[Page excerpt]:
====
Gaming for Change
Senior Direct Sales Associate and HOLA member Lilia Fratini blends her love of gaming and technology with her commitment to community through building more access to STEM learning opportunities for kids.
As a child growing up in Venezuela, the middle child in a family of five, roles felt predefined. You either grew up to become an oil engineer or a doctor—great professions, but ones I had no interest in whatsoever. My dad is a mechanical engineer. He was very into computers, so thankfully I was introduced to computer games, mostly educational games, at an early age. Eventually, I graduated to Sega Genesis, and then Nintendo 64.
Even with my love of tech, pursuing a job in tech was not something I envisioned for myself. I’m a Buddhist, so in 2018 when I was looking for a new job, I started chanting for clarity. I wanted to make sure I chose a career that I love and has an impact on the community. I had read about how the culture at Microsoft was shifting and that its mission was inclusive of community. That aligns directly with who I am as a person, so I gave Microsoft a shot, despite getting shut down for other new opportunities at the time.
Working at Microsoft, first as an Operations Manager for a retail location in South Florida, has helped me overcome many of my fears. I’ve been dying my hair pink since I was around 25. I’m also a bit of an awkward person. In the past, there were career opportunities that were snatched away likely because I didn’t fit what they were looking for appearance-wise or because of my accent. At Microsoft, I have met some of the most accepting people I know, which fosters the environment to bring in my full self to work every day.
====
[Entries shown]:
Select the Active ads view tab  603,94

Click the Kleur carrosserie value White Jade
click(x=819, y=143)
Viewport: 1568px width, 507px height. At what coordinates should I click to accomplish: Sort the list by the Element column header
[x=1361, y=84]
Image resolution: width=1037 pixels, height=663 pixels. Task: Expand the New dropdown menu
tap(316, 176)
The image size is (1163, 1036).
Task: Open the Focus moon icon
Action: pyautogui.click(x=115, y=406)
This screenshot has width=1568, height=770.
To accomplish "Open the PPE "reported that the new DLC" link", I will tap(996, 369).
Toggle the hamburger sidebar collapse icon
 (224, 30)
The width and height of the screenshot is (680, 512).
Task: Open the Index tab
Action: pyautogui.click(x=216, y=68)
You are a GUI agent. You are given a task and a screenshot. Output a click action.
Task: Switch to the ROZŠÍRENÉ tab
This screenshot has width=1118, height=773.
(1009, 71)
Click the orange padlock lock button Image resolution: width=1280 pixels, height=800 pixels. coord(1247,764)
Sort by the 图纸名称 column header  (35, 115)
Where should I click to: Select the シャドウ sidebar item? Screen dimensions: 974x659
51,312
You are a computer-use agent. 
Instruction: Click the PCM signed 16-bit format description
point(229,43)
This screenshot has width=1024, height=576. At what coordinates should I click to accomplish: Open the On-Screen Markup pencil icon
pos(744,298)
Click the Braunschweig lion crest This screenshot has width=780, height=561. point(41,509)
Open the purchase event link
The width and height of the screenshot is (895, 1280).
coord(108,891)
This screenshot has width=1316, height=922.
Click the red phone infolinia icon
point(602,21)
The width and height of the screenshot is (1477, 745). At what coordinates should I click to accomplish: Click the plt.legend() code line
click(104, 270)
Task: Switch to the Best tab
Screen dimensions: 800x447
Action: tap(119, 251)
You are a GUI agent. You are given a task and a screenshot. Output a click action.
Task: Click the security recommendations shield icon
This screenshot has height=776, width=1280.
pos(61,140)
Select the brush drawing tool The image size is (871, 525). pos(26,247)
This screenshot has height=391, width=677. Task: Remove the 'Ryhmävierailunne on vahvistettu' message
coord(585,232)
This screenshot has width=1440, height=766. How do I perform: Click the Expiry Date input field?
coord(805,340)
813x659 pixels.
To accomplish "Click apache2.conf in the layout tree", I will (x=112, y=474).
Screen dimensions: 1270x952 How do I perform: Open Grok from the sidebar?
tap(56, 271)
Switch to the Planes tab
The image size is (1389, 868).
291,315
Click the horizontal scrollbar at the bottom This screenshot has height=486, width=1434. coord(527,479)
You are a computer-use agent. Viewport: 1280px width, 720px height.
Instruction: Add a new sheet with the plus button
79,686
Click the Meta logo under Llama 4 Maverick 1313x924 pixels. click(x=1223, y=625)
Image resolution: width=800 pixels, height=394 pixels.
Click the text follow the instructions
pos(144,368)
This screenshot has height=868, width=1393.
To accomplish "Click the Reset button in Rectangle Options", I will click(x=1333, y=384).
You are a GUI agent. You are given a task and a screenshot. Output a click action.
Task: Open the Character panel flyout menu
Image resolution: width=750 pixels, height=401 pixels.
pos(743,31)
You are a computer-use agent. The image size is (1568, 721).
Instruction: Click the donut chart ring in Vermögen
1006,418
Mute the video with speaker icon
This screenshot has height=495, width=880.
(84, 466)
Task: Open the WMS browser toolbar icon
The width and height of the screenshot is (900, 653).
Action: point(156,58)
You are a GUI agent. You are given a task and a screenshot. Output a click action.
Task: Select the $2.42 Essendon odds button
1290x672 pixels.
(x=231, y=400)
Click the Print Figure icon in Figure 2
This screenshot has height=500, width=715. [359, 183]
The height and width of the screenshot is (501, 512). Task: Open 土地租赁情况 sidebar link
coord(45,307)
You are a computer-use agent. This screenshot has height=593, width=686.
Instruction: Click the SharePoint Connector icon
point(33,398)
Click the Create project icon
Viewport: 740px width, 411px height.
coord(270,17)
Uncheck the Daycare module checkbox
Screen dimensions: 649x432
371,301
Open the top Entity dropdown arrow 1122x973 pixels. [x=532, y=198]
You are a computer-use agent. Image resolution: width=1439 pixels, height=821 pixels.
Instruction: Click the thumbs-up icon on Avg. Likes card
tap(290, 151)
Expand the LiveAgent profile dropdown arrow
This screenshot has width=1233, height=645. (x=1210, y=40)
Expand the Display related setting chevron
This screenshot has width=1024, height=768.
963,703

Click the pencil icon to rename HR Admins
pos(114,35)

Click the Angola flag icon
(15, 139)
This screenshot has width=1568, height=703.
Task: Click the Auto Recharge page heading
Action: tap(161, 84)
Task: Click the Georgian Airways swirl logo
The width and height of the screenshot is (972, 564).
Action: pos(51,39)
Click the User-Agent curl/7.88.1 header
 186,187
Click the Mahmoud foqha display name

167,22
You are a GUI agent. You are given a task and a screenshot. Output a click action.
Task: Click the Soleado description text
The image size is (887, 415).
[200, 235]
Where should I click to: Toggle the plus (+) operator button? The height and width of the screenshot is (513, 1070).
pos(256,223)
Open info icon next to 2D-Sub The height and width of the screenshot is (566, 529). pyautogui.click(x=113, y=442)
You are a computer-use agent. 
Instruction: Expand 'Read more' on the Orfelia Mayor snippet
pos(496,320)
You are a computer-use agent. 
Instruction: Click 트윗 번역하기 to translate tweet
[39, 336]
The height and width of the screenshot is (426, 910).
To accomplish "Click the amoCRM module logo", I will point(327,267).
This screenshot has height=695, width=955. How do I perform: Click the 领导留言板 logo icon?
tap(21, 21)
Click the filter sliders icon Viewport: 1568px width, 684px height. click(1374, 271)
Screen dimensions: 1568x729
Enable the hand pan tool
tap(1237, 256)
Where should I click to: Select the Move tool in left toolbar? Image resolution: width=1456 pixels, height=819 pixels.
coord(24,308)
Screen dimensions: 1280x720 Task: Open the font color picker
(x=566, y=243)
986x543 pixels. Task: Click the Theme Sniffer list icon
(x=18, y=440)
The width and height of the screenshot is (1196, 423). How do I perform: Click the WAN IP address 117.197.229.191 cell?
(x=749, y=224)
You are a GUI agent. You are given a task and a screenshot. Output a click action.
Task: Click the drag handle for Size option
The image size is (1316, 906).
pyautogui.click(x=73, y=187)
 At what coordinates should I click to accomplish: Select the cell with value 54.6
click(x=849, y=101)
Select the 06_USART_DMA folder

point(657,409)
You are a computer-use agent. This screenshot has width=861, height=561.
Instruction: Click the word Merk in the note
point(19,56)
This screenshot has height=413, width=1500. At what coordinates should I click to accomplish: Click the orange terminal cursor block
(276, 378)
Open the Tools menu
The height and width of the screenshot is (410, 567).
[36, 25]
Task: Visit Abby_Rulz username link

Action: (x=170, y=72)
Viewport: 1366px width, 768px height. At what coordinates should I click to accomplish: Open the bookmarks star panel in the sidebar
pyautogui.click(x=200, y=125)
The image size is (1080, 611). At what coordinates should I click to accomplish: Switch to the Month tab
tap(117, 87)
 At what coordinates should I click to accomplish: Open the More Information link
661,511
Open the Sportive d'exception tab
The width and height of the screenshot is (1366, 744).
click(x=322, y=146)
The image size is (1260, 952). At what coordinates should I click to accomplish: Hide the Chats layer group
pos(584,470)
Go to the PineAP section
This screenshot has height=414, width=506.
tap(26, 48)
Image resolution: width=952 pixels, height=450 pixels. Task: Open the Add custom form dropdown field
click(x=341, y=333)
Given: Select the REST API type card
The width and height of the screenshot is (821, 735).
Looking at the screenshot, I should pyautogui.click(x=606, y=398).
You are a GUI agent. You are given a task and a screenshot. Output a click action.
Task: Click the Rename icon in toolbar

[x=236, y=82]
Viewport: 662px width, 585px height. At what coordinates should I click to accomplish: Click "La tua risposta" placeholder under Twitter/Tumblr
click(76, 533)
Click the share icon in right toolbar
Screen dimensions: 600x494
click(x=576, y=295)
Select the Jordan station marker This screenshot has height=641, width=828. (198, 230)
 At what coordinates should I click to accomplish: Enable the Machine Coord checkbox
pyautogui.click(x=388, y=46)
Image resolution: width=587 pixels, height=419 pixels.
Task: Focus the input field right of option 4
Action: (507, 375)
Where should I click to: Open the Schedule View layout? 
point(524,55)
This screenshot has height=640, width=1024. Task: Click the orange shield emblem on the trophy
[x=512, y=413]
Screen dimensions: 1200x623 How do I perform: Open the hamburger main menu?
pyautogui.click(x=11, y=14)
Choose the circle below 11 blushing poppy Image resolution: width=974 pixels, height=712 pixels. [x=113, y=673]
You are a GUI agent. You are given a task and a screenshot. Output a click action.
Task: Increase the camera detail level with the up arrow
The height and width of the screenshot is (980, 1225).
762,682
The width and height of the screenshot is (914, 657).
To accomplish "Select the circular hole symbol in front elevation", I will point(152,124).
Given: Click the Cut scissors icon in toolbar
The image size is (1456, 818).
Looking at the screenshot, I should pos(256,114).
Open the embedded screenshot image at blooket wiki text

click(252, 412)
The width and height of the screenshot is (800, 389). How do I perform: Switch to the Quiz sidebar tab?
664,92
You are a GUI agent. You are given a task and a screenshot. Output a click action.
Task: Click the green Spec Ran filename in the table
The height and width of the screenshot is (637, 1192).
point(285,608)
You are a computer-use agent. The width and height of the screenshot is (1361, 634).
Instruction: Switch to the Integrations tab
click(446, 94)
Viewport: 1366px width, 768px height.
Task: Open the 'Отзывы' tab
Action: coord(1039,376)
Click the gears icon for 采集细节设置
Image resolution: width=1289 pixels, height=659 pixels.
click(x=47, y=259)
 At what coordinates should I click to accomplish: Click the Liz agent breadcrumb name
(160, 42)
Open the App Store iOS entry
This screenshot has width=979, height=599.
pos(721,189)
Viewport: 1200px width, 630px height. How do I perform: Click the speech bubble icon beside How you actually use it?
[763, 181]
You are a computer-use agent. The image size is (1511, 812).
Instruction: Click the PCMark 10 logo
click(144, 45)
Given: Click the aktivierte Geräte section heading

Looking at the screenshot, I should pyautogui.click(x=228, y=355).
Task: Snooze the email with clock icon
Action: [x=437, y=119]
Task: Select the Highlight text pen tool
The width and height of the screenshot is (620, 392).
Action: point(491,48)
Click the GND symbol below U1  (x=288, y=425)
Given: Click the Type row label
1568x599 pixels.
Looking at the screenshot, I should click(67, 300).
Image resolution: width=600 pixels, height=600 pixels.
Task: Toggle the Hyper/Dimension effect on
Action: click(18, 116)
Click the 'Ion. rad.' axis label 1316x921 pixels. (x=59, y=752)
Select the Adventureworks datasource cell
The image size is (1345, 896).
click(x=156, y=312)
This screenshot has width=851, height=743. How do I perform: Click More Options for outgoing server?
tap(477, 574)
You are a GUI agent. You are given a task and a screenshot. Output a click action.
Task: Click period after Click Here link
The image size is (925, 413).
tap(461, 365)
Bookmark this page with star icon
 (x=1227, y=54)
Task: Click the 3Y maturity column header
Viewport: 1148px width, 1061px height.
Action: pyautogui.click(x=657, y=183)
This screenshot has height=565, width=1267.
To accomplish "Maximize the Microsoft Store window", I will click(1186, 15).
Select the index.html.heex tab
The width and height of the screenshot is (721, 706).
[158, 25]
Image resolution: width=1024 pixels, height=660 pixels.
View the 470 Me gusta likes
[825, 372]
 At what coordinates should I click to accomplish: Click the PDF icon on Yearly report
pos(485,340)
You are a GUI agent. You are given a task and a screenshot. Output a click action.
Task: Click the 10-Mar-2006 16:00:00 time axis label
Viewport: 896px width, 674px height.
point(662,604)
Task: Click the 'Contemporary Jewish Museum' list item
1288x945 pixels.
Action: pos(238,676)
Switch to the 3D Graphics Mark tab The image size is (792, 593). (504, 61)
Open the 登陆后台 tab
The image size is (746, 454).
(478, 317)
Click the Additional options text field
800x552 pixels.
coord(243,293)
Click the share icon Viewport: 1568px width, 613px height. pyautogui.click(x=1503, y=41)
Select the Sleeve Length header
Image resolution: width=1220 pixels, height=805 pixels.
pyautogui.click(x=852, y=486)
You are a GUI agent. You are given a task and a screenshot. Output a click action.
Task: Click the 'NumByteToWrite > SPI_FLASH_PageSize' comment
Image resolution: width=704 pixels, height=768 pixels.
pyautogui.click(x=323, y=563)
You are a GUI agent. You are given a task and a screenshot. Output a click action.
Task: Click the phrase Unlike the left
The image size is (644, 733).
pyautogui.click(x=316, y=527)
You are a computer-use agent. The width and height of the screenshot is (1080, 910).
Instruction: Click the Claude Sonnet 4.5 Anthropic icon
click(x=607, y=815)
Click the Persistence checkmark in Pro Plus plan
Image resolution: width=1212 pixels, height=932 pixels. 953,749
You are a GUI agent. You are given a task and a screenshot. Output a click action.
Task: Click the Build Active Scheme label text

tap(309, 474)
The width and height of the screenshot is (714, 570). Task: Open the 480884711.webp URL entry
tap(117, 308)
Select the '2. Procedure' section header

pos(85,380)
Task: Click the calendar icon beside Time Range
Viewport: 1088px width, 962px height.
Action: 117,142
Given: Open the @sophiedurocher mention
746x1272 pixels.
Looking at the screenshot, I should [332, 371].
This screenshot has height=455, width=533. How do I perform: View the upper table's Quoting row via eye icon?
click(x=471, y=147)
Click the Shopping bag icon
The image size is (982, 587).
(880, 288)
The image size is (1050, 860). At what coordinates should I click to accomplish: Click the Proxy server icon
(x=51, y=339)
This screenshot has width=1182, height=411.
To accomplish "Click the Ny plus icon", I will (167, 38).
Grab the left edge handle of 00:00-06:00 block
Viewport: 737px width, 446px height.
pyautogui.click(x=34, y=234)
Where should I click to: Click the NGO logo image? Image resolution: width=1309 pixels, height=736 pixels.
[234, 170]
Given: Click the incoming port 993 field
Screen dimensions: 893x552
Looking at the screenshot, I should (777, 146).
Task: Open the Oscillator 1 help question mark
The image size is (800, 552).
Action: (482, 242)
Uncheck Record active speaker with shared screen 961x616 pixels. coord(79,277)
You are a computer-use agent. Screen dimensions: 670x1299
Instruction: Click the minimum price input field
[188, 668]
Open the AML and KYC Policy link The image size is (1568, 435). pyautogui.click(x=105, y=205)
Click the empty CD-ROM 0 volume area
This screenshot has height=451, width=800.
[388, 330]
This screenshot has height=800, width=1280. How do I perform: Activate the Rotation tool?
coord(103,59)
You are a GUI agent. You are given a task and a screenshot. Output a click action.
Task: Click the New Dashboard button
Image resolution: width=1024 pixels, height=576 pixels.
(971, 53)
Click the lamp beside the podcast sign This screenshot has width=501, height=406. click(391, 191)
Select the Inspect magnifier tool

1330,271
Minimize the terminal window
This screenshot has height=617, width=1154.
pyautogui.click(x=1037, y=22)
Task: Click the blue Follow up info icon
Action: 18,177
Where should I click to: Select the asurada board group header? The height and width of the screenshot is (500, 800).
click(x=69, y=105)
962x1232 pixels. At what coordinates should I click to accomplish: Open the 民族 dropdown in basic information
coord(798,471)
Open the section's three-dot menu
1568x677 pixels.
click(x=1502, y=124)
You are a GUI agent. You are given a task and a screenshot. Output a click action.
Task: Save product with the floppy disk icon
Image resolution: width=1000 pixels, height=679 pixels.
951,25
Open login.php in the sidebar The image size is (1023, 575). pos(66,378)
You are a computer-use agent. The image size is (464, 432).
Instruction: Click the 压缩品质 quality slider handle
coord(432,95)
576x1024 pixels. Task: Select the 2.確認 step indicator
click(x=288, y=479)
====
[Problem requirements]: Could you continue the "Gaming for Change" profile of Lilia Fratini from its last paragraph?

[Final answer]:
I also get to be vocal about the projects I care about. In the past year, I partnered with Xbox, HOLA, and other groups to create STEM workshops with Minecraft Education and Make Code Arcade. Through this, we inspired not only students, but also parents and teachers. It’s about giving kids the tools they need to thrive in the classroom, and showing them the possibility of being in the field in the future. What really makes the program successful is seeing the kids’ reactions and their parents’ reactions – and them asking “How do we get more of this?”
Being a Hispanic woman growing up in Latin America, I often felt like the culture put limitations on what I could and could not do. That inspired me to want to see change in the world and be a part of that change. To me, inclusion is all about accepting and respecting people for who they are. It’s respecting differences. Extending beyond video games, these elements are crucial to the work we do every day. More diversity and inclusion will lead to more representation among the users of our tools and products. Ultimately, inclusion enhances each of our lives, making them easier and better.